Tragedy and Worship

This morning I read with sadness that Sono Harris, mother of our friends Josh, Brett and Alex Harris, passed away this weekend. It is another tragedy in a recent string of them. (Ted wrote about this in “Asking Why?“)

Then I read this profile about worship artist John Mark McMillan. The subtitle caught my attention: “The singer-songwriter talks about … needing to have tragedy in worship music.” Tragedy in worship music? That was something new. In the feature, McMillan, who wrote the worship song “How He Loves” (made popular by the David Crowder Band), talks about how tragedy in his own life led him to write the ubiquitous song.

For McMillan, the song’s raw emotion is personal. It was written after a friend, Stephen Coffey, died in a car accident — the night after Coffey told God he would give his life if it would draw more youth to Christ.

“He was my best friend,” McMillan says. “I’d known him since we were children. We were baptized together. Really, what it came down to is I was angry with God. I didn’t quite know what to do with those feelings, but through that anger and resentment, I was able to see the heart of God in it all. God was able to take something terrible and show me something through it.”

That pain led him to pen these lyrics:

He is jealous for me, loves like a hurricane, I am a tree, bending beneath the weight of his wind and mercy. When all of a sudden, I am unaware of these

afflictions eclipsed by glory, and I realize just how beautiful You are, and how great Your affections are for me.

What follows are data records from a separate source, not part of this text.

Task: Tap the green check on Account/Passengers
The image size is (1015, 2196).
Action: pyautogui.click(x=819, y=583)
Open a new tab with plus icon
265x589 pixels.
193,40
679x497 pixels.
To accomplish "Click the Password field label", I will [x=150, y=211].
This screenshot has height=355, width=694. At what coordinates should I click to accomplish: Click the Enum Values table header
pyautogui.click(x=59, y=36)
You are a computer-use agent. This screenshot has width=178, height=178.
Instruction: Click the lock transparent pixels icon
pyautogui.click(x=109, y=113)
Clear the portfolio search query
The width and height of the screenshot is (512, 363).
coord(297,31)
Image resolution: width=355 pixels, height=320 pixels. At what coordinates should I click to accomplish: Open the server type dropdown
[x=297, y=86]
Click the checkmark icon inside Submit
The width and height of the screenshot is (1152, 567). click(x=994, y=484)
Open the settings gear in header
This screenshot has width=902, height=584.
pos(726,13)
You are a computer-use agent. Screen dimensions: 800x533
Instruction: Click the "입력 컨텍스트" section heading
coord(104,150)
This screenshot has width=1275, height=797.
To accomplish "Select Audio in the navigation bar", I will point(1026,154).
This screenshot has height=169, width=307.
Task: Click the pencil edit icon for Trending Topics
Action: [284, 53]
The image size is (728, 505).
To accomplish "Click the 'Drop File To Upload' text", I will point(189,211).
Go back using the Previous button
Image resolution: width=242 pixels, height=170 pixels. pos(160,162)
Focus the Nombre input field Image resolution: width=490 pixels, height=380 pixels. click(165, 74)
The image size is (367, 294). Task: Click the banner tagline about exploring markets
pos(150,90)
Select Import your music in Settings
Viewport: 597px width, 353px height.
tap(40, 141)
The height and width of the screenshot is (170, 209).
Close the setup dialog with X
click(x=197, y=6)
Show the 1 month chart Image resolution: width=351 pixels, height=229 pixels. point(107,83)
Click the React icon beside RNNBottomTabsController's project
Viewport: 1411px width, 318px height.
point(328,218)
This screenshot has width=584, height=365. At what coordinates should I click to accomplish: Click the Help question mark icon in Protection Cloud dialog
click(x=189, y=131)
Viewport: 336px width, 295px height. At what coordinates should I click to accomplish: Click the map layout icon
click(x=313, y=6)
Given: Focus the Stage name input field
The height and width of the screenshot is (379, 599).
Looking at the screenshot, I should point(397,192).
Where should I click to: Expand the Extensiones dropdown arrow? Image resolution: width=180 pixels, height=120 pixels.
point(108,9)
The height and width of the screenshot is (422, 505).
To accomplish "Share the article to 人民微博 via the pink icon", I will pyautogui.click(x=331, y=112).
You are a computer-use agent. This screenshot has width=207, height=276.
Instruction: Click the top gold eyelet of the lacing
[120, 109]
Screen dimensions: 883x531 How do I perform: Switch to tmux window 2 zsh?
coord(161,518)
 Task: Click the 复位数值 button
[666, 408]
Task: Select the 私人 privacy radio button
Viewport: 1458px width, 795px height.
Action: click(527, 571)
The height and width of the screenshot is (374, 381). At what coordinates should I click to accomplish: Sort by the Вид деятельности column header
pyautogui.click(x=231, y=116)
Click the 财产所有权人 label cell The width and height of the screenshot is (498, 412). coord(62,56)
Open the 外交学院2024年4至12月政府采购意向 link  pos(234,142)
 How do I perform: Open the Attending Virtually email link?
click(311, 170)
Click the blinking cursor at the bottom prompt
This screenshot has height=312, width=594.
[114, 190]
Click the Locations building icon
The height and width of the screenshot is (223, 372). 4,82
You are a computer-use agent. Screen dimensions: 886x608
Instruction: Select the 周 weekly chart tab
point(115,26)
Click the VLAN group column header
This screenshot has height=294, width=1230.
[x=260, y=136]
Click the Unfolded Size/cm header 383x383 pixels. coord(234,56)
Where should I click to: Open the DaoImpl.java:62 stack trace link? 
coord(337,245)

McMillan’s lyrics paint a picture. No matter how overwhelming circumstances may be, God is more overwhelming. And the basis of his hurricane-force presence in our lives is love. Perhaps that’s why McMillan believes “the Church should incorporate more songs dealing with tragedy, loss and despair into its worship.”

“On this side of eternity, we’re going to have tragedy,” McMillan continues. “A lot of times in church we don’t want to talk about those kinds of things because it’s uncomfortable, but there are so many people in church who need to have that dialogue with God that I had. I think that’s why that song has become so powerful.”

When tragedy hits, God invites us to talk to Him. Ask Him the tough questions. Seek His comfort. And perhaps that is one of the most beautiful things about knowing Him: That in our most painful moments, He is there. And He loves us.

And oh, how He loves us so.
Oh how He loves us, how He loves us all.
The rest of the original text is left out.